# Kinsey



## JerDfx (Dec 21, 2004)

Hi guys. This bottle measures 8 and 3/4 quarters of a inch in height. It is dark brown in color. And it is about 1 and a half inch in width. At the very top above were it says Kinsey it says federal law forbids sale or re-use of this bottle. Right below were it says Kinsey it says since 1892. It also has the number 5 at the bottom of the front of the bottle. It has seems that run up to about 1 inch from the lip of the bottle. It appears to have very faint traces of a seem to the last inch of the bottle also. It used to have some kind of screw cap at one point.
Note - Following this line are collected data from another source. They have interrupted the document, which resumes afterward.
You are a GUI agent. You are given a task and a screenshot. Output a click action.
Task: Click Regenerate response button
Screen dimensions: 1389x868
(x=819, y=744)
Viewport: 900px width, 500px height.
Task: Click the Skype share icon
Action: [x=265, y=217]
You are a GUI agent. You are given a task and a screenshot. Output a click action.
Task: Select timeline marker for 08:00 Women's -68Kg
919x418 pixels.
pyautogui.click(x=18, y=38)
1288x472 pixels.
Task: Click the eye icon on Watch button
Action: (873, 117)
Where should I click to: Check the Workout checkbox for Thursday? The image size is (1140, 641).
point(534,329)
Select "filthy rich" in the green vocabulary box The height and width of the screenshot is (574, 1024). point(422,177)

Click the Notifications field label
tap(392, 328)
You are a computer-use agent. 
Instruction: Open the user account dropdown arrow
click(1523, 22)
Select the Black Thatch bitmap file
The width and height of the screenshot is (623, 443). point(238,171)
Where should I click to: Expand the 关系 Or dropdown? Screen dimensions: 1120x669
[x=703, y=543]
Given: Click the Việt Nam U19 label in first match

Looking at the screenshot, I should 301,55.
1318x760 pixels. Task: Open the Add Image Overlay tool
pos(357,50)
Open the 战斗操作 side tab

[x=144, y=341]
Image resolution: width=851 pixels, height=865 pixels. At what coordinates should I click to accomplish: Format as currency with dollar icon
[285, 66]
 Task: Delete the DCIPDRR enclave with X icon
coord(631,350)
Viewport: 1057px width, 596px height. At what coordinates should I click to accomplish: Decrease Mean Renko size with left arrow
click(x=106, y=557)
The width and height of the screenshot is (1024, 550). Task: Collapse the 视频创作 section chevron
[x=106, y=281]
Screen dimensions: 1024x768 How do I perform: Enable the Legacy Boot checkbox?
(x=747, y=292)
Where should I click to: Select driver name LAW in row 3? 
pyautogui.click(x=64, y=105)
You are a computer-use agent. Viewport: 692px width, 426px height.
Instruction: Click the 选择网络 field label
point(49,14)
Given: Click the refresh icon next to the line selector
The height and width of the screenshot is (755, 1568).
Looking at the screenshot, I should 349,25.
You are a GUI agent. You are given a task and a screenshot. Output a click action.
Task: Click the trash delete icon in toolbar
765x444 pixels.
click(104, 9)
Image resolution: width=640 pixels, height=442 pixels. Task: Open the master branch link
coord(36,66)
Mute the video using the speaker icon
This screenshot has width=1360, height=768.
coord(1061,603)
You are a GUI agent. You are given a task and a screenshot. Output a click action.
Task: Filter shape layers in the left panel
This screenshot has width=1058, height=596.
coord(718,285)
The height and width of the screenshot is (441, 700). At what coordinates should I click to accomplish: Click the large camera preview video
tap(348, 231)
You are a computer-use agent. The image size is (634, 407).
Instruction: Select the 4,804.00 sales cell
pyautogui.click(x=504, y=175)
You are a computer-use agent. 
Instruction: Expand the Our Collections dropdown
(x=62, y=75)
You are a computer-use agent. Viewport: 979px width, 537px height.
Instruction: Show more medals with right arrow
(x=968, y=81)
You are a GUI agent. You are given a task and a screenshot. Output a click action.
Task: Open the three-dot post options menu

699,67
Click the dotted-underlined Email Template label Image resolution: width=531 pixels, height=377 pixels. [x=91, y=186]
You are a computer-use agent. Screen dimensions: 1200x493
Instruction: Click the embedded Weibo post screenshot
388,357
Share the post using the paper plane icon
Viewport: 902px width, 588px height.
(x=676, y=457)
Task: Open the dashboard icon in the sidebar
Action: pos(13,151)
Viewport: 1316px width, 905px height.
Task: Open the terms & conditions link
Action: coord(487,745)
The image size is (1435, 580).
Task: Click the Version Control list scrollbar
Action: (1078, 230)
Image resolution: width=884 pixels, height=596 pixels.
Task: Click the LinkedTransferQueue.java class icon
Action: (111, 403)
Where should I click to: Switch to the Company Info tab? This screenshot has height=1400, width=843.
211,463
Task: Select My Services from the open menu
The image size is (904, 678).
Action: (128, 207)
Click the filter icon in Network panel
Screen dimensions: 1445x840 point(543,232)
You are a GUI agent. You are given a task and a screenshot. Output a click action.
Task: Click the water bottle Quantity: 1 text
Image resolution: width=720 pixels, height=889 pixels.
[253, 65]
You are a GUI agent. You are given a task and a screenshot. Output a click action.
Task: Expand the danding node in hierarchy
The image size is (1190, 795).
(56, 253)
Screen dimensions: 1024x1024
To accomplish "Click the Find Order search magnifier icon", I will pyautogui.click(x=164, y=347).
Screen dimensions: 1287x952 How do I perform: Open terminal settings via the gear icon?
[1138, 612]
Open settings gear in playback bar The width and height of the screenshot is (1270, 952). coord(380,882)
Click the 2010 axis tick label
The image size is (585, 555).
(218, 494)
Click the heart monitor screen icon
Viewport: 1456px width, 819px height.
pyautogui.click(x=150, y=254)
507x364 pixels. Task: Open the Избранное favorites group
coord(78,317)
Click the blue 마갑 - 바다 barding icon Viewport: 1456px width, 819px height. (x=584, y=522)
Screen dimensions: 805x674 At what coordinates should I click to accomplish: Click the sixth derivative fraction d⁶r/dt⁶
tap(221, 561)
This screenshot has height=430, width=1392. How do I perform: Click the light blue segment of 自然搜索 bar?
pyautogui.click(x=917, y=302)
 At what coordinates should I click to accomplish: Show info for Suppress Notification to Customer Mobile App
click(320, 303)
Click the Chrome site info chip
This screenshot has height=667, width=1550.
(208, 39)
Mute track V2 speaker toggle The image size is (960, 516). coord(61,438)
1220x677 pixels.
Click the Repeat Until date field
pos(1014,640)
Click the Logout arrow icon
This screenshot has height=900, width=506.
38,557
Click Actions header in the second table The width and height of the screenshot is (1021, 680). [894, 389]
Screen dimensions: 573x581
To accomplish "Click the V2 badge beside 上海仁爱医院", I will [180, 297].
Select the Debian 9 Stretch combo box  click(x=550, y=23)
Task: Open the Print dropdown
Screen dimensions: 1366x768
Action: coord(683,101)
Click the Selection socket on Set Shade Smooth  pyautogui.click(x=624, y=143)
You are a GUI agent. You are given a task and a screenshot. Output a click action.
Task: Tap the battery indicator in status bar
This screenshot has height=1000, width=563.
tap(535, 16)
Still has the grooves for a lid. On the backside of the bottle at the bottom it says one pint. At the very bottom of the bottle when flipped up side down it has numbers. It seems to me that the bottom was molded to the bottle. It has lines like a rectangle to show that it was placed in there. It reads like this. 4 D-90. Then 2397 and a  T with the letters L and J to the right and left of the T with the number 51 to the right. That is the best I can describe it to you guys. Would like to know anything about this bottle. I feal I'll just keep putting bottles up until one of you pro's say I got one to put aside. Thanks for the help. Take care Jeremy.


----------



## cowseatmaize (Dec 22, 2004)

Federal law forbids... 1933-64 or there abouts. It's a whiskey, rum or some liquor.


----------



## JerDfx (Dec 22, 2004)

Thanks I appreciate the time you took to tell me some info on this bottle. Do bottles like this have any value of more than a buck or two. Thanks again and take care Jeremy.


----------